Ein wei­te­res Haf­tungs­feld ergibt sich schließ­lich auch, wenn durch die Aus­kunft mit­tel­bar die Inter­es­sen Drit­ter berührt werden. Dies kann bei­spiels­wei­se pas­sie­ren, wenn im Rahmen einer Aus­kunft von einem bestimm­ten Arzt oder einem bestimm­ten Pro­dukt abge­ra­ten wird.
Hier ist dann sehr schnell die Grenze einer (noch zuläs­si­gen) Mei­nungs­äu­ße­rung über­schrit­ten, ins­be­son­de­re wenn unwah­re bzw. nicht beweis­ba­re und poten­ti­ell geschäfts- bzw. absatz­schä­di­gen­de Behaup­tun­gen erho­ben werden. Wenn Sie bei­spiels­wei­se mit einem Blut­zu­cker­mess­ge­rät nicht zufrie­den sind, dann dürfen Sie selbst­ver­ständ­lich andere über Ihre Mei­nung und Ihre Gründe infor­mie­ren. Unzu­läs­sig wäre aber bei­spiels­wei­se zu behaup­ten, dass das Gerät „unge­nau“ bzw. „nicht rich­tig“ messe, wenn Sie einen siche­ren Beweis für diese Behaup­tung nicht tat­säch­lich erbrin­gen können. Im diesem Bei­spiels­fal­le wäre erfor­der­lich, dass die feh­ler­haf­te Mess­qua­li­tät durch ein sach­ge­recht und wis­sen­schaft­lich erstell­tes Gut­ach­ten nach­ge­wie­sen werden kann – eine ledig­lich „gefühl­te“ Unge­nau­ig­keit oder der Ver­gleich mit den Ergeb­nis­sen ande­rer Mess­ge­rä­te würde nicht aus­rei­chen.

Gene­rell gilt aber, dass für Aus­künf­te in der Selbst­hil­fe­grup­pe sicher­lich keine allzu großen Risi­ken bestehen und Sie daher auch grund­sätz­lich im Rahmen einer ange­bo­te­nen Sozi­al­be­ra­tung ent­spre­chen­de Infor­ma­tio­nen geben dürfen.
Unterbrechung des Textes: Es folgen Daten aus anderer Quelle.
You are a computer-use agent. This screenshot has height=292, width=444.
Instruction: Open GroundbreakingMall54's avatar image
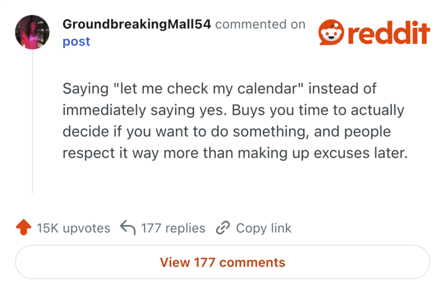point(32,32)
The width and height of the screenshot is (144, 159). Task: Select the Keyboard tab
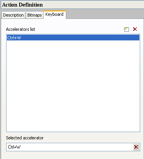pos(55,14)
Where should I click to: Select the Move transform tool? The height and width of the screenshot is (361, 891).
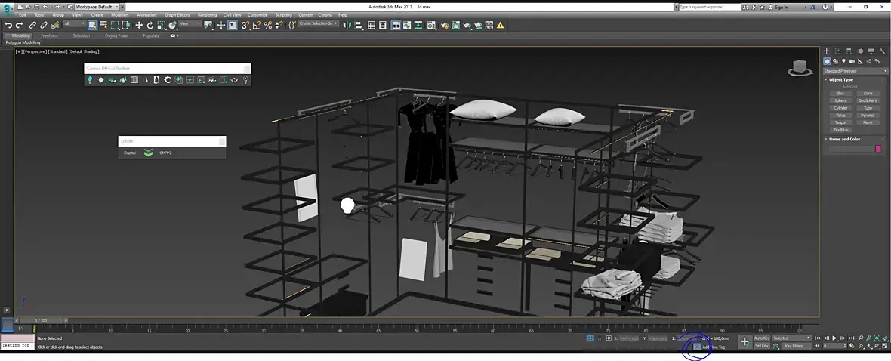pyautogui.click(x=139, y=25)
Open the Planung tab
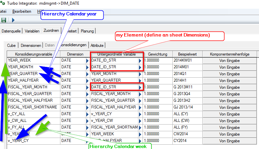The width and height of the screenshot is (259, 149). pos(87,31)
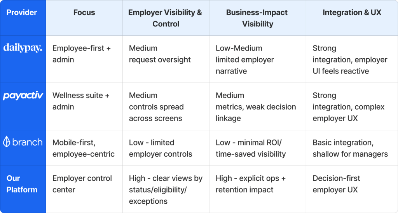The width and height of the screenshot is (398, 213).
Task: Click the Business-Impact Visibility header
Action: [257, 18]
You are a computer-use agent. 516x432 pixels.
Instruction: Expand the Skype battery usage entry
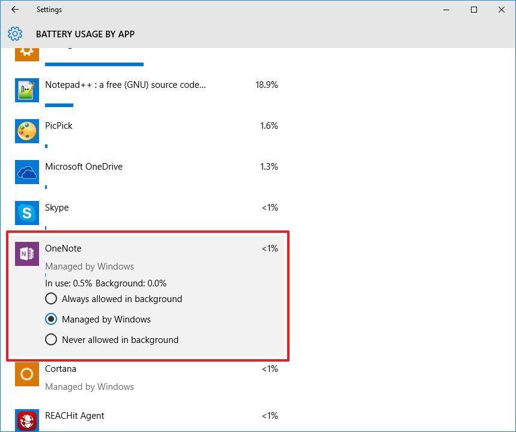(57, 207)
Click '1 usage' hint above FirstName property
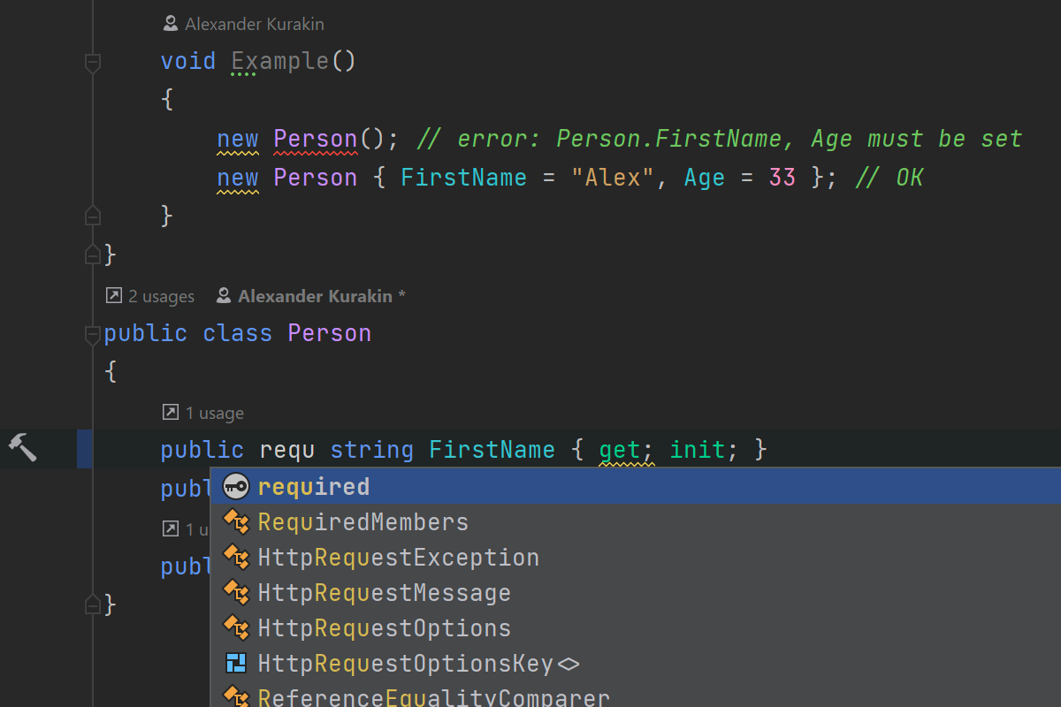 coord(214,413)
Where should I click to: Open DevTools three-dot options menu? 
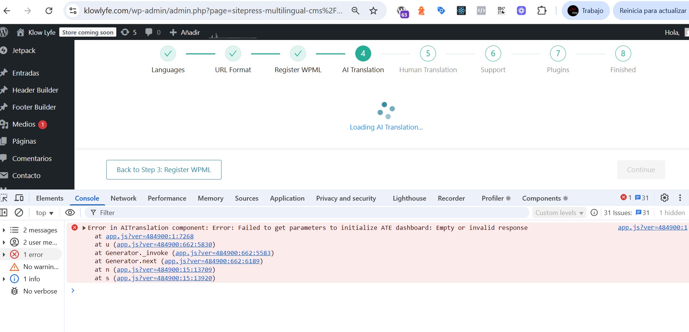[680, 198]
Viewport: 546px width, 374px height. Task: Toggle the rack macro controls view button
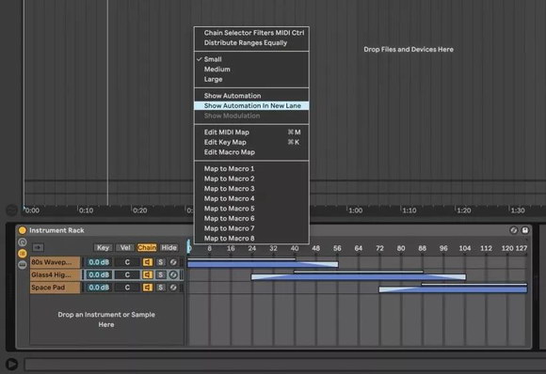[x=23, y=242]
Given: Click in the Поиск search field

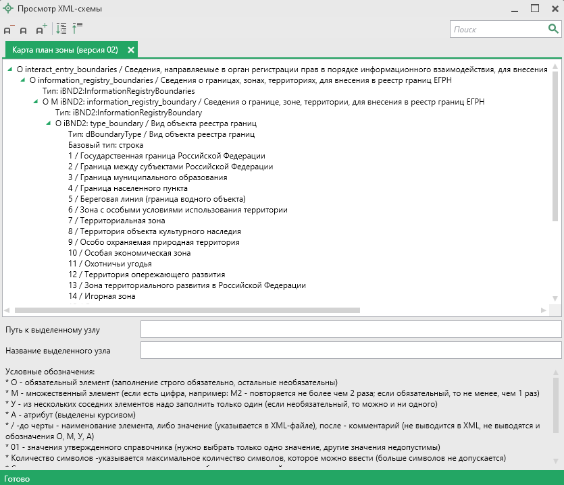Looking at the screenshot, I should click(x=498, y=30).
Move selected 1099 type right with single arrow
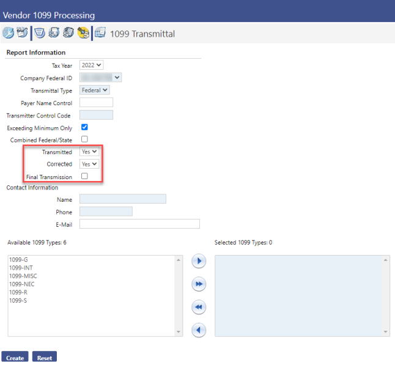The width and height of the screenshot is (395, 365). tap(198, 262)
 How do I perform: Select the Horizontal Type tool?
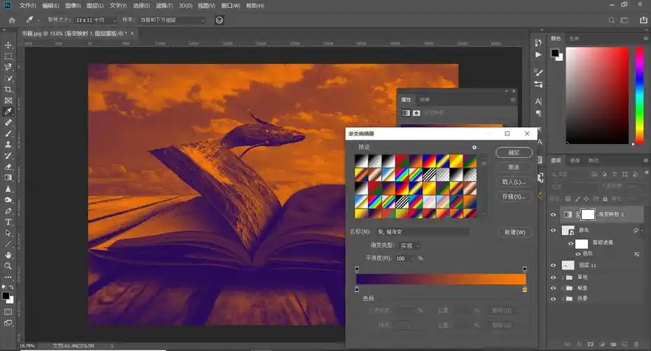(x=8, y=222)
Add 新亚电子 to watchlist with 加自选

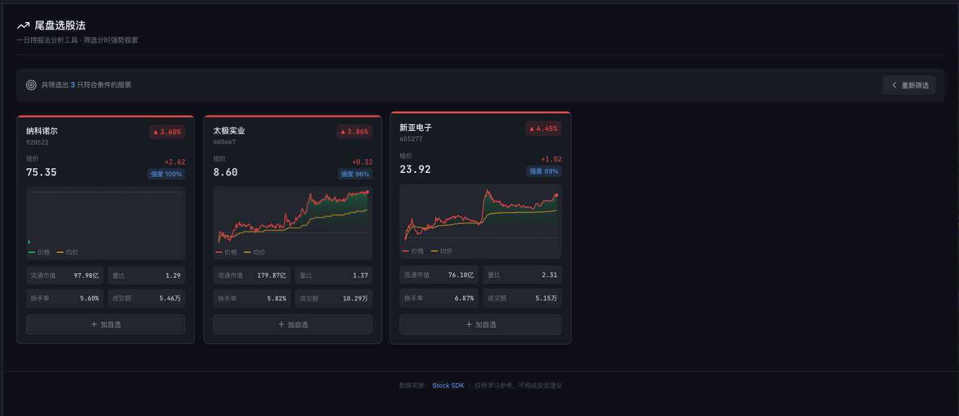[x=481, y=325]
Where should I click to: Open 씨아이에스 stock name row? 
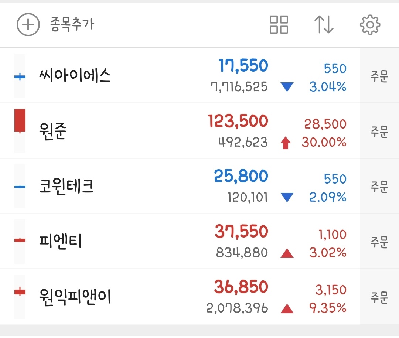click(x=75, y=76)
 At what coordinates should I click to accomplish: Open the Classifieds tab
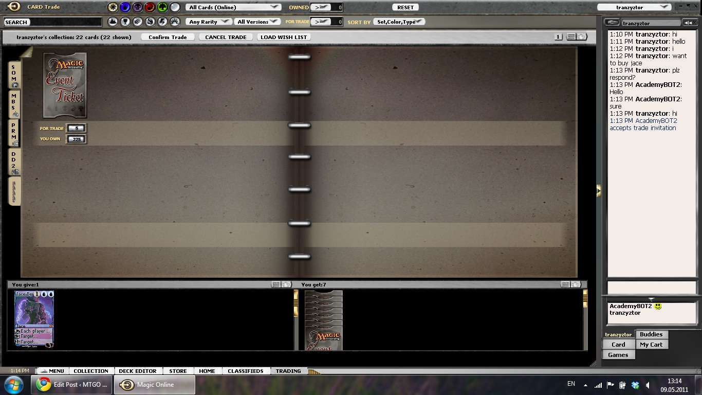tap(245, 371)
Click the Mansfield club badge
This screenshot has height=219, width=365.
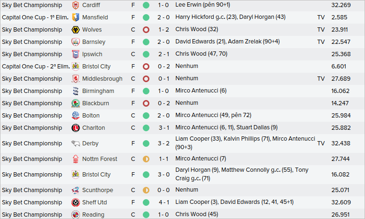click(x=75, y=17)
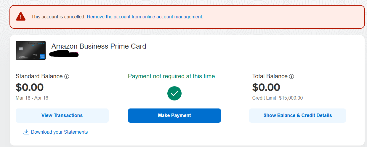Click the Mar 18 - Apr 16 date range
367x147 pixels.
pos(32,98)
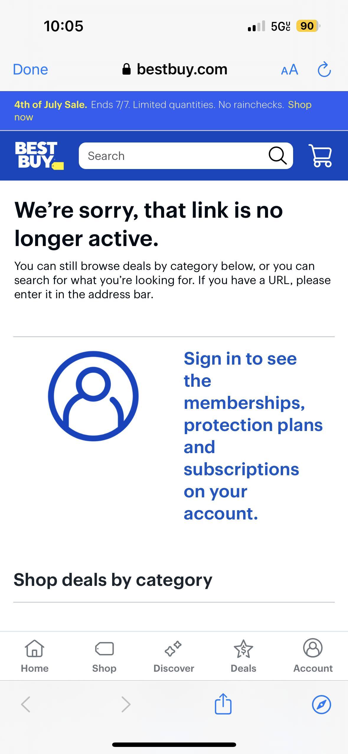The width and height of the screenshot is (348, 754).
Task: Tap Done to close the browser view
Action: [x=30, y=70]
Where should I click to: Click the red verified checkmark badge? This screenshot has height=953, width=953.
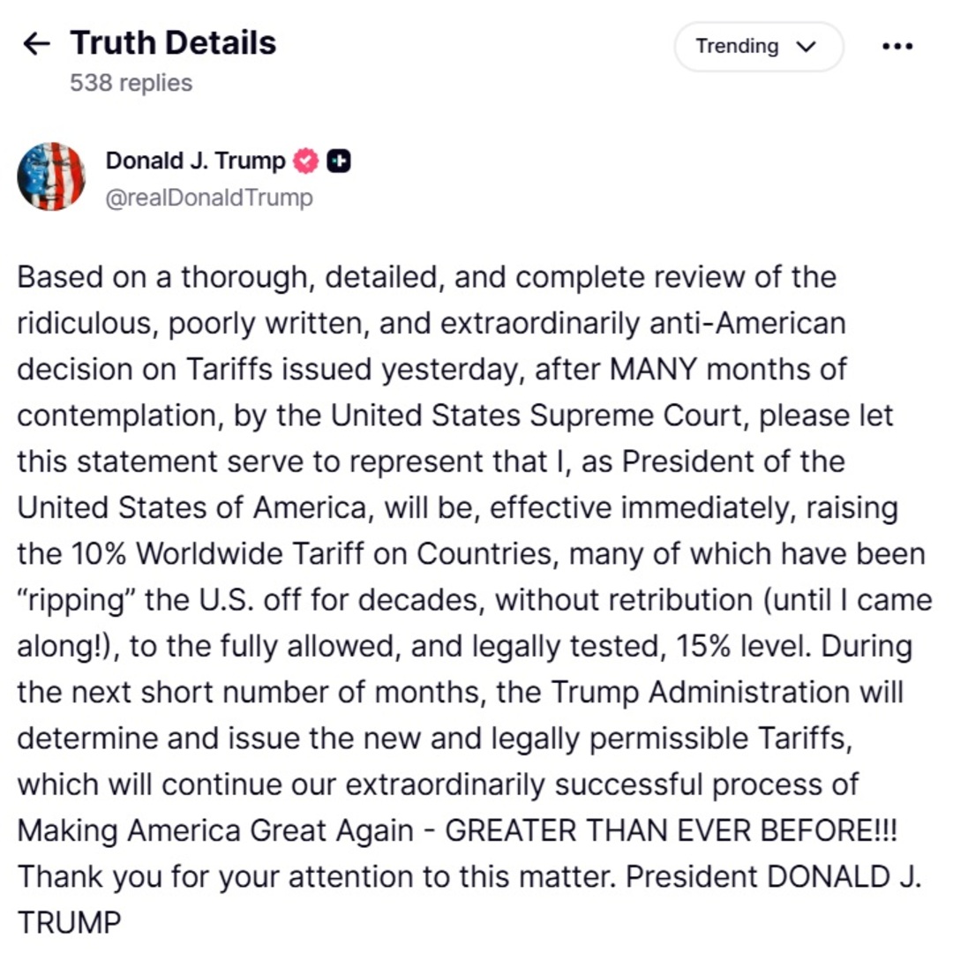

Sie soll­ten aller­dings dann vor­sich­tig sein, wenn die Aus­künf­te über all­ge­mei­ne Anfra­gen hin­aus­ge­hen und sich allzu kon­kret auf eine indi­vi­du­el­le Situa­ti­on des Fra­ge­stel­lers bezie­hen. Hier soll­ten Sie genau prüfen, ob Sie berech­tigt und im Zwei­fel auch hin­rei­chend kom­pe­tent sind, dem Infor­ma­ti­ons­be­dürf­nis des Rat­su­chen­den in der tat­säch­lich gebo­te­nen Weise gerecht zu werden. In jedem Fall soll­ten Sie aus­drück­lich darauf hin­wei­sen, dass Ihr Rat­schlag die Kon­sul­ta­ti­on eines Arzt bzw. Anwalts nicht erset­zen kann und soll.